Start with the ball in your right hand and your left foot well ahead of your right foot. Dribble the ball from your right hand, between your legs to your left hand. As the ball is reaching your left hand, switch your feet so that your right foot is in front and dribble the ball back to your right hand. You need to switch your feet back and forth with every dribble. Do this for a minute at a time, or see how long you can go without getting crossed up.
This was one of my favorites because some of the guards on my team (who were much better ball handlers than me) couldn’t seem to do it. Start in a low crouch (athletic stance) and dribble the ball straight down between your legs with your right hand. Follow that with your left hand. The next dribble should be your right hand reaching around behind your right leg, followed by your left hand behind your left leg. Keep the ball in one spot as much as possible. This drill helps you develop quickness and control. Do it for at least a minute, I liked to try to keep it going as long as I could.

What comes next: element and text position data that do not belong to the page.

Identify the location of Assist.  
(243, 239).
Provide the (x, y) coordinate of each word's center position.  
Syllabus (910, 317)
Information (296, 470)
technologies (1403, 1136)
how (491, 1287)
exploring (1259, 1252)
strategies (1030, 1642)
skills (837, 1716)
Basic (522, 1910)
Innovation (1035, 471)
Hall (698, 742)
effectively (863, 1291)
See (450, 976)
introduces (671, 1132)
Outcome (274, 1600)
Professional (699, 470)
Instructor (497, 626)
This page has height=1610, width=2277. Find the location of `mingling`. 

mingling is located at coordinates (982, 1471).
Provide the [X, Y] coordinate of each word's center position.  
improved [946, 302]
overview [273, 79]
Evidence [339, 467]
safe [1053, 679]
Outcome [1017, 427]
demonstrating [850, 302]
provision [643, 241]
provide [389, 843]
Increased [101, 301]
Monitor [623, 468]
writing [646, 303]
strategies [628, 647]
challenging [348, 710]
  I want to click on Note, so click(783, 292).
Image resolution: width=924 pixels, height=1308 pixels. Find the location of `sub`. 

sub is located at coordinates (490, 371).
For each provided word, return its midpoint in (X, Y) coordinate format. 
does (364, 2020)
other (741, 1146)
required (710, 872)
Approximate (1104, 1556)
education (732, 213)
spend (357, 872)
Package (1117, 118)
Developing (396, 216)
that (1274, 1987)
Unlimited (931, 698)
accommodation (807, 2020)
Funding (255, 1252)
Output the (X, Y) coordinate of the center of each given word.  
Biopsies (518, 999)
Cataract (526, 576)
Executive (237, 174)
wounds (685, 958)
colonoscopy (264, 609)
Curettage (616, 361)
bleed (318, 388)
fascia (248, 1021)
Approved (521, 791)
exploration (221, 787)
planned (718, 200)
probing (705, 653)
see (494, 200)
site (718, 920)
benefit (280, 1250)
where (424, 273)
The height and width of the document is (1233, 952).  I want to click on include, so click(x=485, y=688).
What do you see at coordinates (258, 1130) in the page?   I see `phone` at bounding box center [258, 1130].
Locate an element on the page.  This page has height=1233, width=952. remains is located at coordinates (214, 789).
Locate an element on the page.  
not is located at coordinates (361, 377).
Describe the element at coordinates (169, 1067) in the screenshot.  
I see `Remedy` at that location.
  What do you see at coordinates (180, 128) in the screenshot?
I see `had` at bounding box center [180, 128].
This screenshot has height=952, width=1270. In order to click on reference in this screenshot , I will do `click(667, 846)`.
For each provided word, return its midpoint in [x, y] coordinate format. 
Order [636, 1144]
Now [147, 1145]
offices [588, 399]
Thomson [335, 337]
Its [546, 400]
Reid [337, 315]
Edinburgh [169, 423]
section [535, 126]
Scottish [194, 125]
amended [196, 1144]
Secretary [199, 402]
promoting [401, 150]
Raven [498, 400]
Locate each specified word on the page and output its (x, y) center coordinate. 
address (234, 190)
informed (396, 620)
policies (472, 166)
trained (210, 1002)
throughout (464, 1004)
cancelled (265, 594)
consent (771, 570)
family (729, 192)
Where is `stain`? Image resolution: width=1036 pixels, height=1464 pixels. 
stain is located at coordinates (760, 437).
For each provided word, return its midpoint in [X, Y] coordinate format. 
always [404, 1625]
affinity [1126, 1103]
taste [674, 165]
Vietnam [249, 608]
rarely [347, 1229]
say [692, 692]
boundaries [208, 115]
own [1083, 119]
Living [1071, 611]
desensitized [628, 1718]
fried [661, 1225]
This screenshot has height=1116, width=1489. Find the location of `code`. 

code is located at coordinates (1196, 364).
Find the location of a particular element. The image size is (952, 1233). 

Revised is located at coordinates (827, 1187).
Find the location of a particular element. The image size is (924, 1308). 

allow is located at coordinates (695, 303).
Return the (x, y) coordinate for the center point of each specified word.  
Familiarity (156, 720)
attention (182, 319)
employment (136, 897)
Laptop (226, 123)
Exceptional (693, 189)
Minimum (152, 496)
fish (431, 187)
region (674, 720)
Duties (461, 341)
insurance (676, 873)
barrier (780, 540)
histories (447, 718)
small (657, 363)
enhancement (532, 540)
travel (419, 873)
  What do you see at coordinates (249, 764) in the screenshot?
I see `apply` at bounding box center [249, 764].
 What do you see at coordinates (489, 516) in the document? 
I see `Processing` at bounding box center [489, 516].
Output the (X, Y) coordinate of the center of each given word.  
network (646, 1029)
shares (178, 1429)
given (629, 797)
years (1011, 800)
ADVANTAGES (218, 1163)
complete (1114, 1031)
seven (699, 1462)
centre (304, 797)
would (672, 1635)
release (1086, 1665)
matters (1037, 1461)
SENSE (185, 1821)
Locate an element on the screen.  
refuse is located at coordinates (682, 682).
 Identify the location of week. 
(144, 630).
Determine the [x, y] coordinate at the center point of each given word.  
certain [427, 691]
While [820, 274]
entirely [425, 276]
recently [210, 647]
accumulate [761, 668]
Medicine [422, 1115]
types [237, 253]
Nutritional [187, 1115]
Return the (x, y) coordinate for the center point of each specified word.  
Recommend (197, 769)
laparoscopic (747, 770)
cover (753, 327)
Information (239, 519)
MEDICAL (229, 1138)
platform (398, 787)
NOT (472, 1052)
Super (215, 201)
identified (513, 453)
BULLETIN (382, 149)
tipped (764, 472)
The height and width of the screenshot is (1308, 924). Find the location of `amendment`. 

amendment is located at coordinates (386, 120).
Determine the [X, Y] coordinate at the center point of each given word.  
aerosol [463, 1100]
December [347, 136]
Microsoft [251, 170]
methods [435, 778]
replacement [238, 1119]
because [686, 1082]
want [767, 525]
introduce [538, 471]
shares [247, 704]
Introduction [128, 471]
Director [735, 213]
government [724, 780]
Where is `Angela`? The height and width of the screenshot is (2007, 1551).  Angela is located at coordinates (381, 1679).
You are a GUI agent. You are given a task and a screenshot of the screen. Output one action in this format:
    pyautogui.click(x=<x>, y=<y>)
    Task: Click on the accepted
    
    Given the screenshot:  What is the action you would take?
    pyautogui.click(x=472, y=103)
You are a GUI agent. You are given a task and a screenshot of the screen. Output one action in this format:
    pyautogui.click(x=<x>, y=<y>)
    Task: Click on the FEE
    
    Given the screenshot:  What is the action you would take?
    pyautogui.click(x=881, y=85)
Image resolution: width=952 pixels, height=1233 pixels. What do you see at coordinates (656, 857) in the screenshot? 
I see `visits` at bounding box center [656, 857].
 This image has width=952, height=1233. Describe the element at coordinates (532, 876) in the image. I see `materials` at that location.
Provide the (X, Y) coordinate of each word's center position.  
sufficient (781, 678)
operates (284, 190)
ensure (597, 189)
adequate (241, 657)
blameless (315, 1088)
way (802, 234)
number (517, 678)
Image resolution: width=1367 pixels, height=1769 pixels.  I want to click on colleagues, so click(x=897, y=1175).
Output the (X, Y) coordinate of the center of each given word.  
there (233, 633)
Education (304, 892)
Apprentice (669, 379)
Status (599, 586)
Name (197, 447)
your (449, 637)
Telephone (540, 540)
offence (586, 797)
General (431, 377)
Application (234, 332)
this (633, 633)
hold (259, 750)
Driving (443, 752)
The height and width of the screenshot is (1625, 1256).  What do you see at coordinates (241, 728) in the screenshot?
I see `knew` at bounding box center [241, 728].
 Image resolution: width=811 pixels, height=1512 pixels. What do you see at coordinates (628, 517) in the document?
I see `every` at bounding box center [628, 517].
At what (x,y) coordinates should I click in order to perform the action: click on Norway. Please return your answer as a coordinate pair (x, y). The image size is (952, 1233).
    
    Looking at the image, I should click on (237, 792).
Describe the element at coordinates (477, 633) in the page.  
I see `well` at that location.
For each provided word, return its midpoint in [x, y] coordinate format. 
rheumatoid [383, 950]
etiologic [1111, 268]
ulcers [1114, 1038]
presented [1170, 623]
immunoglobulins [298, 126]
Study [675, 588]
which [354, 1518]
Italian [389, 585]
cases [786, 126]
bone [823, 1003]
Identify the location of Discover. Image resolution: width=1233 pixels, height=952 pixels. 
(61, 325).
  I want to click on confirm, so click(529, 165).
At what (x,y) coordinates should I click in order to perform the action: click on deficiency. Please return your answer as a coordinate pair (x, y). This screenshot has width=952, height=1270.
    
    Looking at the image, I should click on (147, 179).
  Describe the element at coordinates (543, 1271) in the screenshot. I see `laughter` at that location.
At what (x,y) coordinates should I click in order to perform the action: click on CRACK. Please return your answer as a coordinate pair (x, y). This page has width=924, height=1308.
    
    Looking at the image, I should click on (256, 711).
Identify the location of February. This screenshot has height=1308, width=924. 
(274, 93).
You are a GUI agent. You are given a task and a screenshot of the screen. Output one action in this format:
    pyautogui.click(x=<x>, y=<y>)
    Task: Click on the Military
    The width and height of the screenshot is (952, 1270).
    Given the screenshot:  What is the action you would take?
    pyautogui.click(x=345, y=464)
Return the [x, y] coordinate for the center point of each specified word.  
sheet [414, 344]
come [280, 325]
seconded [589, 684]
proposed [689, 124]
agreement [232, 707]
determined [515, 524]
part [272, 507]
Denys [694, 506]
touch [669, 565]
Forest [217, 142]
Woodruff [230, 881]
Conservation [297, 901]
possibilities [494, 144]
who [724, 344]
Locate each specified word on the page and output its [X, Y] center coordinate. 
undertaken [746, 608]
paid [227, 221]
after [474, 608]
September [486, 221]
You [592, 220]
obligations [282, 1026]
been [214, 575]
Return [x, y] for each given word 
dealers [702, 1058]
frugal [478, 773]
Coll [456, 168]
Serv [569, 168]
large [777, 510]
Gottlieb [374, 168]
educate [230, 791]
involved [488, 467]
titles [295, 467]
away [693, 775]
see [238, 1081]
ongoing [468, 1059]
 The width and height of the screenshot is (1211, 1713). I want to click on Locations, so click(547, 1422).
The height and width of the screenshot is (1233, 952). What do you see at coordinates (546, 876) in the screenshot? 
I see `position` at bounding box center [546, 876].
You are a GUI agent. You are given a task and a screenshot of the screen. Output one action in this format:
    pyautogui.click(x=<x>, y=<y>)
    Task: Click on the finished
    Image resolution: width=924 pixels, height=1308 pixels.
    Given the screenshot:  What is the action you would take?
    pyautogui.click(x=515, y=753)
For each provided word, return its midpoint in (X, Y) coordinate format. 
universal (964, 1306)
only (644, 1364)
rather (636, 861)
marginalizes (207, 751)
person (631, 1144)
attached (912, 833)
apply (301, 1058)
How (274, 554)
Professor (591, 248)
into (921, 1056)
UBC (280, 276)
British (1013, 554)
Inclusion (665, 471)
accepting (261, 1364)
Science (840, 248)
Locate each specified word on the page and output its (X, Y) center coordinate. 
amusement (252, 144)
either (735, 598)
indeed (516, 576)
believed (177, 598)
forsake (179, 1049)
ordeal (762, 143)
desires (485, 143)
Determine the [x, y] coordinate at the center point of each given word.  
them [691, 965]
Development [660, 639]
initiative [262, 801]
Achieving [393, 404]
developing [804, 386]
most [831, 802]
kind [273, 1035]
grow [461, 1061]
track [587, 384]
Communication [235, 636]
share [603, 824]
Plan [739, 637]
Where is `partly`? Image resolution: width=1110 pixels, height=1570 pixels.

The double crossover is done with the goal of throwing defenders off balance and was made popular by Allen Iverson. You need to start with the basketball in your right hand, then bounce the ball under your left leg. You need to catch the ball with your left hand. Then repeat the move with your left hand. Repeat for 20-30 seconds.
Tips to Help You Keep Improving
To keep improving, you need to keep challenging yourself. For example, you can work on strengthening your grip and improving your control by doing drills with just one finger at a time. If you do this, you will be surprised how much stronger your fingers get and how much better you will be able dribble even if the ball doesn’t hit your hand perfectly.
One great way to challenge yourself is to increase the difficulty of the drills you already know well. For example, try doing them with your eyes closed (or with a blindfold). Even if you haven’t been looking at the ball, this will help you be better able to dribble by feel alone. If you can control the ball with your eyes closed, just imagine what you will be able to do when you can see where you are going!
Another great tool that I used to use is wearing gloves while doing drills. You can buy dribbling gloves designed to help you improve your dribbling, but I used to just use a pair of thick puffy winter gloves. This makes it harder to feel, grip, and control the ball which challenges you to work harder. When I started using gloves is when I saw the biggest improvement in my confidence while handling the ball.
Finally, keep yourself engaged by learning new basketball dribble drills on a regular basis. Ask your coach if he knows any drills for you to try, or get on YouTube (check out the great workout video below) and look at some of the stuff there. Better yet, don’t confine yourself to other people’s drills, get creative and come up with some of your own.
Whatever you do, make sure you keep trying things outside your comfort zone. Don’t worry about losing the ball; just keep working until you figure it out. If you never try any drills or moves you don’t already know, you won’t improve much beyond where you are. If you work just a little bit each day, you’ll have impressive dribbling skills before you know it.